What the exercise asks -
Look for the word "product" in the entries below, then copy every line that has it.

[Pixel coordinate grounding data]
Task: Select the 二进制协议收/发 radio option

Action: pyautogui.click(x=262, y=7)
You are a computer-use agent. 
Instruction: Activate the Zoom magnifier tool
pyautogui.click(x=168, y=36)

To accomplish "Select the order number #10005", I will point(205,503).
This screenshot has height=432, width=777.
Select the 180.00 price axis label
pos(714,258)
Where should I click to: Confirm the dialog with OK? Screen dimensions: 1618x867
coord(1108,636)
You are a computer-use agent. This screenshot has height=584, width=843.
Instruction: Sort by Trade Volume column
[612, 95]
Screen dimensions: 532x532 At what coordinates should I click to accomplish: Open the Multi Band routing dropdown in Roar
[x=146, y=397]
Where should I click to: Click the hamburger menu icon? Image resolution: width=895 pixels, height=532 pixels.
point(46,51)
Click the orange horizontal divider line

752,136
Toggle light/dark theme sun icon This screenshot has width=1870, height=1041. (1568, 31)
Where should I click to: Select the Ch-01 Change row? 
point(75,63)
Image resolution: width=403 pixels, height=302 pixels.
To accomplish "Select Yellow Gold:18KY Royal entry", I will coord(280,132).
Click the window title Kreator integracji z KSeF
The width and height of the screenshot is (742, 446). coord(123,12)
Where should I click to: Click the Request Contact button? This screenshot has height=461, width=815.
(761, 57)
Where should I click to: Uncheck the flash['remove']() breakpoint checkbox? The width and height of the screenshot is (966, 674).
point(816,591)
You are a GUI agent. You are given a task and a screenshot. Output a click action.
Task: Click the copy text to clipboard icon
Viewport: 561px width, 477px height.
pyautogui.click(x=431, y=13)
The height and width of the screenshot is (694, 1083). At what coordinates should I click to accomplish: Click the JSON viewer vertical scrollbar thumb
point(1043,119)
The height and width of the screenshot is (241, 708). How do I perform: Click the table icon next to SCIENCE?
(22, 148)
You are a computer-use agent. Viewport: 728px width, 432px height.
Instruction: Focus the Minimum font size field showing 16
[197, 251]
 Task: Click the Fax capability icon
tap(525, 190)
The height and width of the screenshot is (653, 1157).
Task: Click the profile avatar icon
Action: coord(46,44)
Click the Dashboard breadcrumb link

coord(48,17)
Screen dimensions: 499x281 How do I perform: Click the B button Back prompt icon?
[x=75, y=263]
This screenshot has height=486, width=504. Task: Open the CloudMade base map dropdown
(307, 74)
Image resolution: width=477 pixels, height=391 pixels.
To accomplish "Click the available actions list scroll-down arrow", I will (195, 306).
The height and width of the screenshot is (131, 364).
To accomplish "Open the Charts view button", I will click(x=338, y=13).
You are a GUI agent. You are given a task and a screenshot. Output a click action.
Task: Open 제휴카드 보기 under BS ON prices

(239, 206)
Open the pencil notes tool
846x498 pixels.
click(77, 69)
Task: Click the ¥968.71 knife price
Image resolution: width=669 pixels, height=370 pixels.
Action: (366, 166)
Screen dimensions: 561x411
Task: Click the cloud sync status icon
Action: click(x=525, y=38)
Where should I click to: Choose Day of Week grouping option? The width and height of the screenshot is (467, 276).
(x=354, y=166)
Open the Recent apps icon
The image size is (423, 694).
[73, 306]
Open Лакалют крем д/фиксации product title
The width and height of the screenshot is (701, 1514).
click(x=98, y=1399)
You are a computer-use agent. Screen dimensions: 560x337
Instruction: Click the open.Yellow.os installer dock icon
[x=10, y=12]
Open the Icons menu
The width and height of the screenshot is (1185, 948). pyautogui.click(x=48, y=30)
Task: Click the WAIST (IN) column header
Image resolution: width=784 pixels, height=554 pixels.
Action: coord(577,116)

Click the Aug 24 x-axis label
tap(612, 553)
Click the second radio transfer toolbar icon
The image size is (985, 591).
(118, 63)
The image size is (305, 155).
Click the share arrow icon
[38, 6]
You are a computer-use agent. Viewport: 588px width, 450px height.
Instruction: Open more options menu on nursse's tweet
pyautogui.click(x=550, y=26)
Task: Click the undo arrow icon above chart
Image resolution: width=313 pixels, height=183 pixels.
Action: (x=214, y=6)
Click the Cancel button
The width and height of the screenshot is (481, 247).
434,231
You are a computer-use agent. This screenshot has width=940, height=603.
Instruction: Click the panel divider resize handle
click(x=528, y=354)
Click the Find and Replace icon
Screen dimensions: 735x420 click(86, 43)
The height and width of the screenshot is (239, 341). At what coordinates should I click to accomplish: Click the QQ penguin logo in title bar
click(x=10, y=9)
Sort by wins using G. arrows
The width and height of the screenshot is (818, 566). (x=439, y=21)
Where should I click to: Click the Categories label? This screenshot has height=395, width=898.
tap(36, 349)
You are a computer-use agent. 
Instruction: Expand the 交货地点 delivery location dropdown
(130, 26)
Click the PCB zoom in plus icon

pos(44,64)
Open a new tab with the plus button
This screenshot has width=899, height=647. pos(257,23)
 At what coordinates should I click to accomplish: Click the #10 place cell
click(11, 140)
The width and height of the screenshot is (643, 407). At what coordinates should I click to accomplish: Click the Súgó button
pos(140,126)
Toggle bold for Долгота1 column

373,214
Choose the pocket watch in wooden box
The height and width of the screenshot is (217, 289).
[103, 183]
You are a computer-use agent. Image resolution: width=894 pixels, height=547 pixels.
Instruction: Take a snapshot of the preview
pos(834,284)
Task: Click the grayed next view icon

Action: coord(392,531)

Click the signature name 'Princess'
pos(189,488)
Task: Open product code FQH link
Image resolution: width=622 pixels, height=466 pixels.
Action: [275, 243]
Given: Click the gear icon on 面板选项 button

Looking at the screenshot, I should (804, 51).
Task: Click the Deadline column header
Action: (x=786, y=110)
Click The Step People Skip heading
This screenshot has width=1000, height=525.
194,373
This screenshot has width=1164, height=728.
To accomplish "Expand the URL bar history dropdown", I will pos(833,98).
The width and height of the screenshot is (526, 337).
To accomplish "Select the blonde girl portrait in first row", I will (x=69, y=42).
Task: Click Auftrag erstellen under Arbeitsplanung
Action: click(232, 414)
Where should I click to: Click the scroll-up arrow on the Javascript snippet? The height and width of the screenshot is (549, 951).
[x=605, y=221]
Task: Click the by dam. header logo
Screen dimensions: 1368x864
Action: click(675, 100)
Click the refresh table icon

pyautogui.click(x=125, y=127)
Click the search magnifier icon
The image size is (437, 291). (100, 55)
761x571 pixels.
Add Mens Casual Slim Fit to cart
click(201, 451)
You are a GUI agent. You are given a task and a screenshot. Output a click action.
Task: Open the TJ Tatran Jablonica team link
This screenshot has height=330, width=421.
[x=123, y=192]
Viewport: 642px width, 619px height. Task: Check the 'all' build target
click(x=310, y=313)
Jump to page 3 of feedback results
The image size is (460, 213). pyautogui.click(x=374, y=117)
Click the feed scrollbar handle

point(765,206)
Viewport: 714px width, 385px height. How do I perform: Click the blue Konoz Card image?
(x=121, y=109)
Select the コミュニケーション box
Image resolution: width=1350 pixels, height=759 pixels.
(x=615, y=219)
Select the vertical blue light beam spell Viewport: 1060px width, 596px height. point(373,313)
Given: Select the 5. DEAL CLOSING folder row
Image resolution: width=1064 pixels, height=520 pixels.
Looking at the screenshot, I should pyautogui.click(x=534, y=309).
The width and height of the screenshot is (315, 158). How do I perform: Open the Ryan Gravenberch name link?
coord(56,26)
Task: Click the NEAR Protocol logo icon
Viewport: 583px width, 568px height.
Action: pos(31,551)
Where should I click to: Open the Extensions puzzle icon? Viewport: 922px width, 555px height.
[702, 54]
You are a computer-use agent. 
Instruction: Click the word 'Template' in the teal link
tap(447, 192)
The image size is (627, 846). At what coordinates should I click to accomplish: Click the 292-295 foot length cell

Answer to this task -
Open Лакалют крем д/фиксации product title
Task: Open product code FQH link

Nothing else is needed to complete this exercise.